-------- DATA RECORDS --------
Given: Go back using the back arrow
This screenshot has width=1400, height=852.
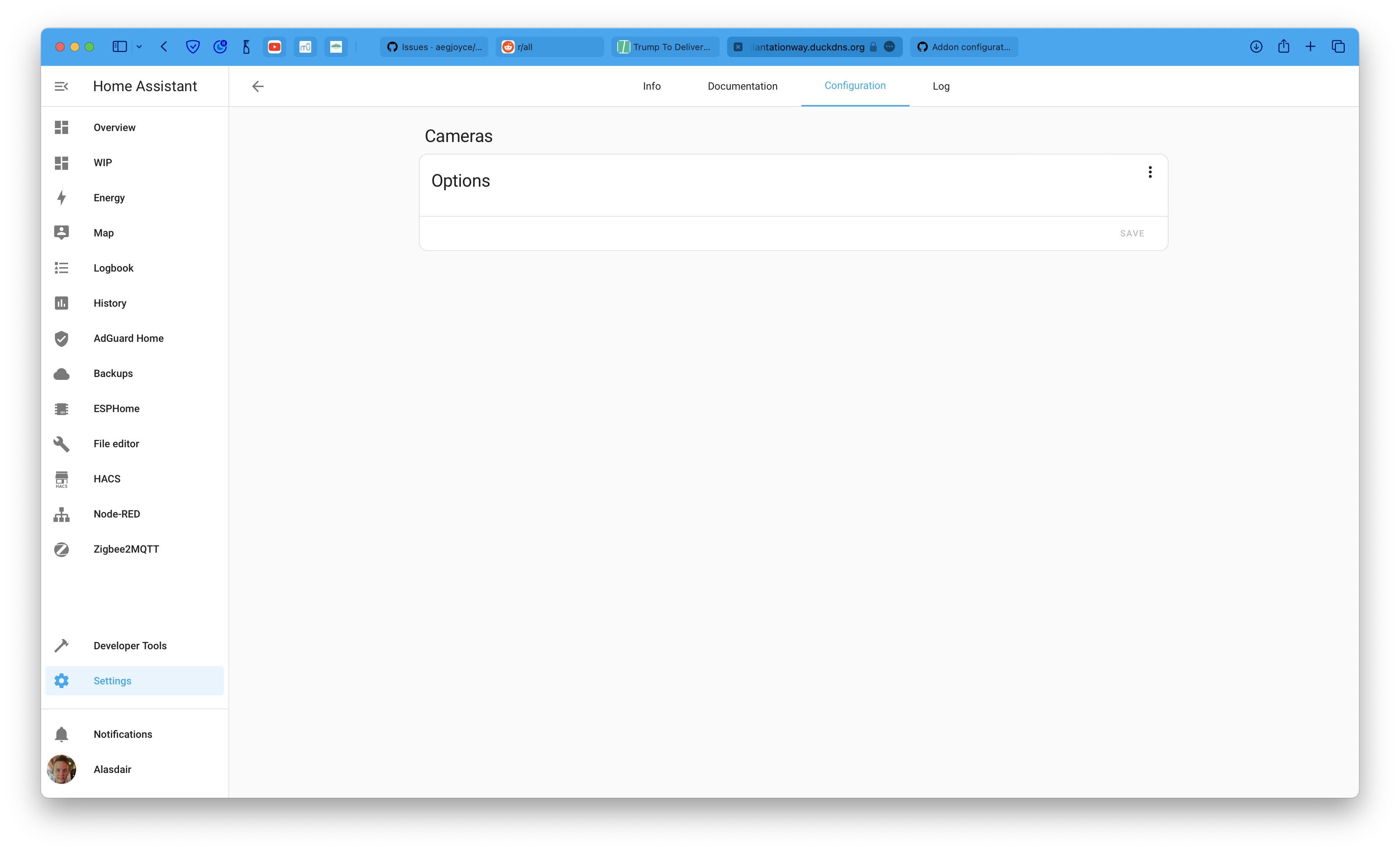Looking at the screenshot, I should (258, 86).
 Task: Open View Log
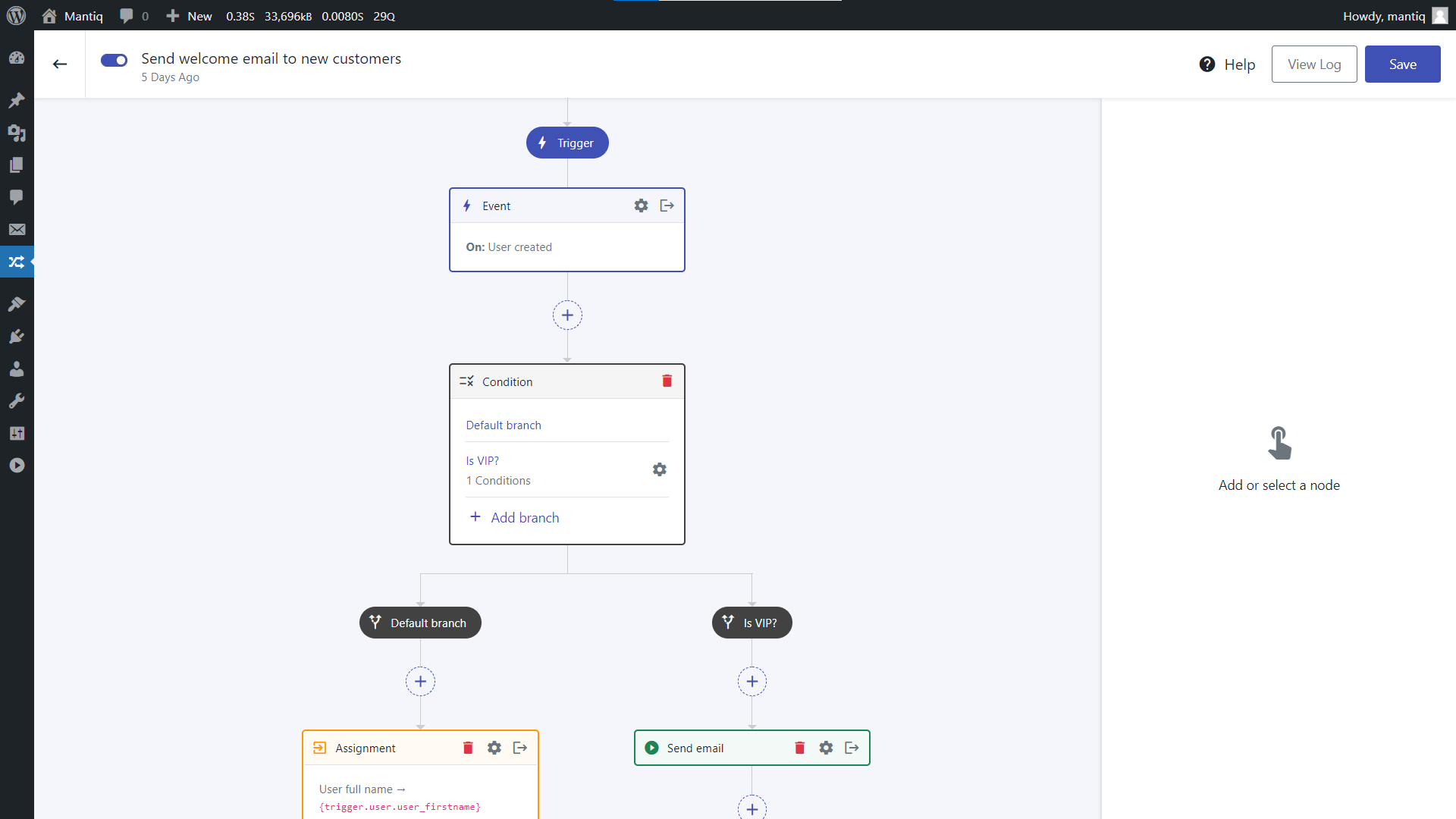point(1313,64)
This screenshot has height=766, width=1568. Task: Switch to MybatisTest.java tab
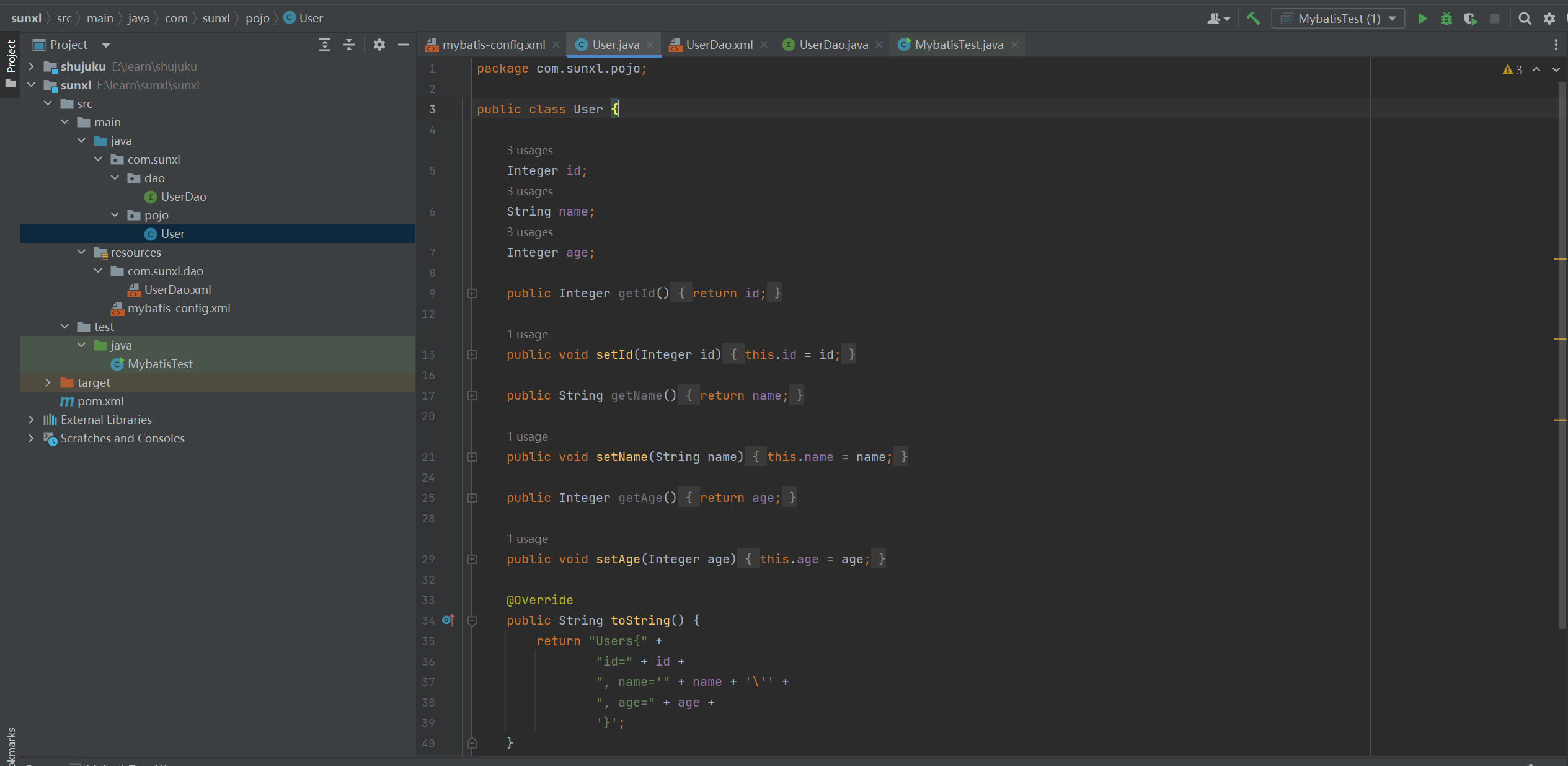[x=958, y=45]
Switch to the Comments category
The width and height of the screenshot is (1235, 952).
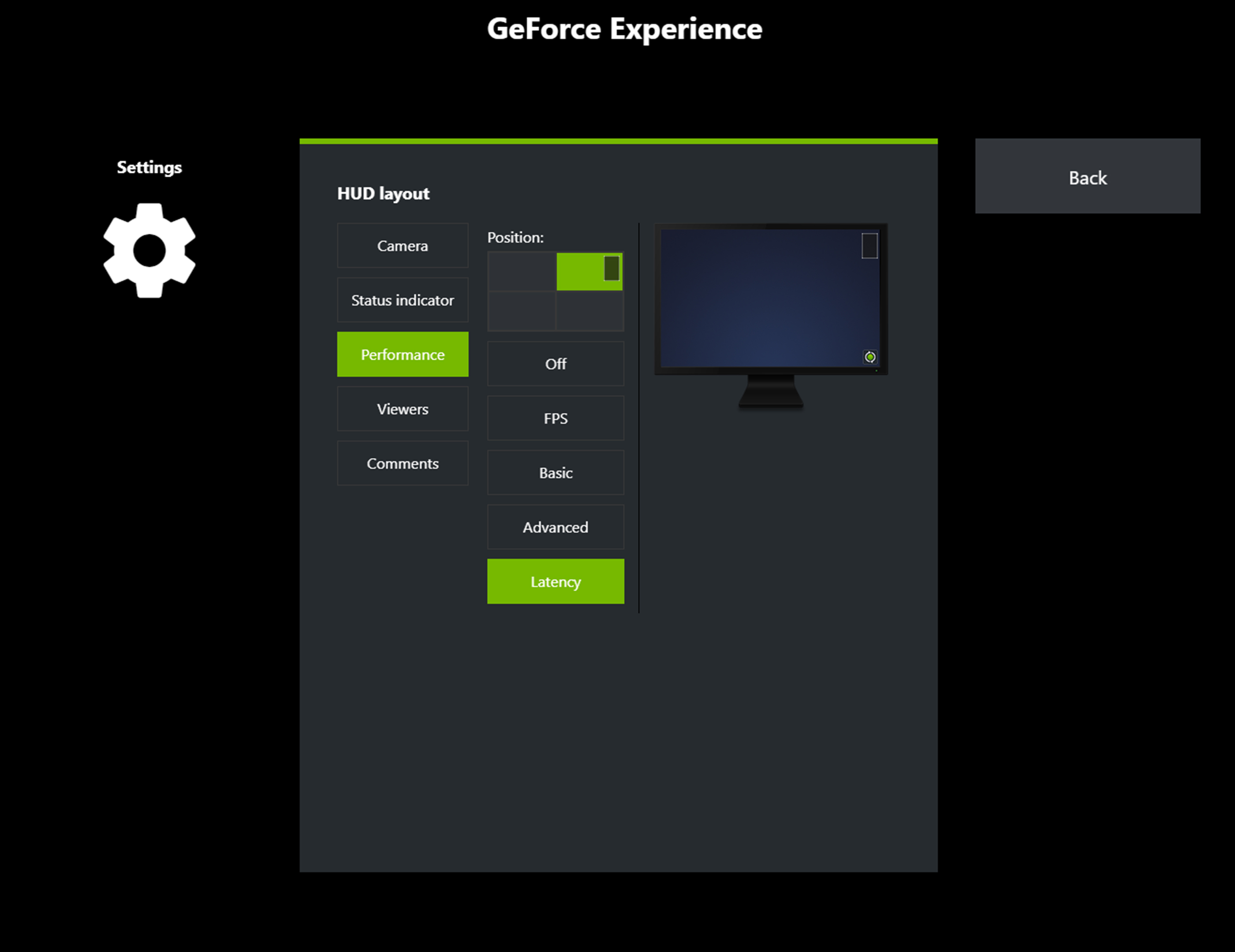click(x=402, y=463)
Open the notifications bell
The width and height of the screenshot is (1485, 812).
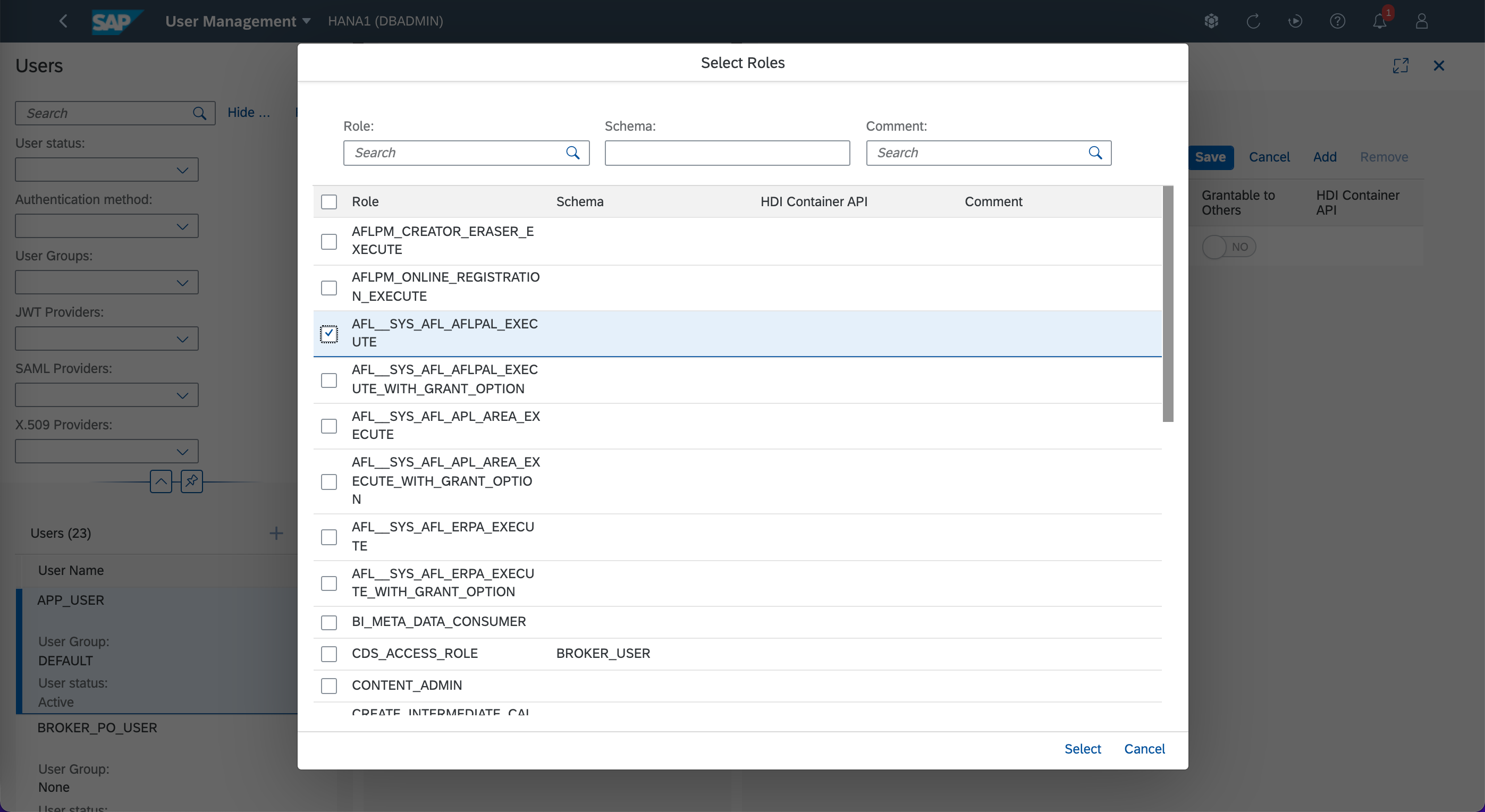click(1379, 21)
--------
__TASK BRIEF__: Transcribe each record above exactly, leaving every picture out of the copy.

__THE ANSWER__:
Given: Go back using the back arrow
This screenshot has width=1400, height=852.
Looking at the screenshot, I should (258, 86).
 Task: Open View Log
point(1313,64)
This screenshot has height=766, width=1568. Task: Switch to MybatisTest.java tab
[x=958, y=45]
Switch to the Comments category
The width and height of the screenshot is (1235, 952).
click(x=402, y=463)
Open the notifications bell
The width and height of the screenshot is (1485, 812).
click(1379, 21)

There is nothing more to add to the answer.